В годы войны тут пристреливали минометы. Их собирали в райцентре в полукустарных мастерских при МТС. Минометы и мины возили на лошадях. Отец — рассказывал — мальчишкой не раз возил и видел, как мужики в военной форме делали на болоте какие-то обмеры. Стреляли каждый день, по чучелам. Чучела эти мастерили бабы на своих дворах — из невыделанных шкур шили балахоны наподобие огромных пугал, набивали их соломой и укрепляли на шесте с заостренным концом. Потом солдаты расставляли на высохшем болоте и по ним фуговали из минометов. Дырки от осколков штопали суконными нитками, так что одна шкура оборачивалась туда-сюда много раз, пока не превращалась в клочья.

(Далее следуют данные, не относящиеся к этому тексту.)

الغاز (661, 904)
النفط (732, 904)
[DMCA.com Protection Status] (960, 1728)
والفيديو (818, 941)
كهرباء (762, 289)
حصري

Место это считалось в Камышинке лихим: вскоре после войны бабы, ходившие за клюквой по болотам, наткнулись на страшного мертвеца с удавкой на шее — веревка перепрела, камень сорвался, и он вылез, красавчик, желто-зеленый, как соленый огурец. С той поры и обезлюдели эти болота: ни ягод, ни мхов, ни сапропеля — ничего не надо от худого места, боялись занести в дом, в деревню нечистую силу. Оно хоть и двадцатый век и машин полно по полям-дорогам, но кто знает, что творится по обочинам этих дорог, в таких вот заплесневелых углах, вроде этого чертова полигона.

Николаю эти страхи были неведомы, он и мальчишкой бегал сюда — из дерзкого любопытства, чтоб проверить себя, свою храбрость, а вырос — подружек водил, целовался в часовне по сырым углам; правда, до греха дело не доходило — зазнобы отчаянно трусили и начинали верещать, едва он давал рукам волю. Теперь ему предстояло провести тут испытания своего «самовара»…

Он подогнал машину к часовенке, колеса уперлись в заросшие бурьяном ступени — впереди зиял дверной проем, косяки выщерблены, изгложены временем и непогодой. Выключив двигатель, он расслабленно отвалился на сиденье. Катя и Олег сидели притихшие, всматривались в черный проем, ждали. Едва-едва начинало смеркаться, небо над болотами еще было яркое, голубое, но, странное дело, в часовне царил почти полный мрак.

Николай внезапно нажал на сигнал — фанфарный звук ударил по нервам. Катя ойкнула, схватилась за грудь. Раздался щелчок, и свет фар осветил внутренность часовни. Какие-то мелкие твари с шелестом шарахнулись по темным углам — заколыхались травы, стоявшие торчком внутри часовни.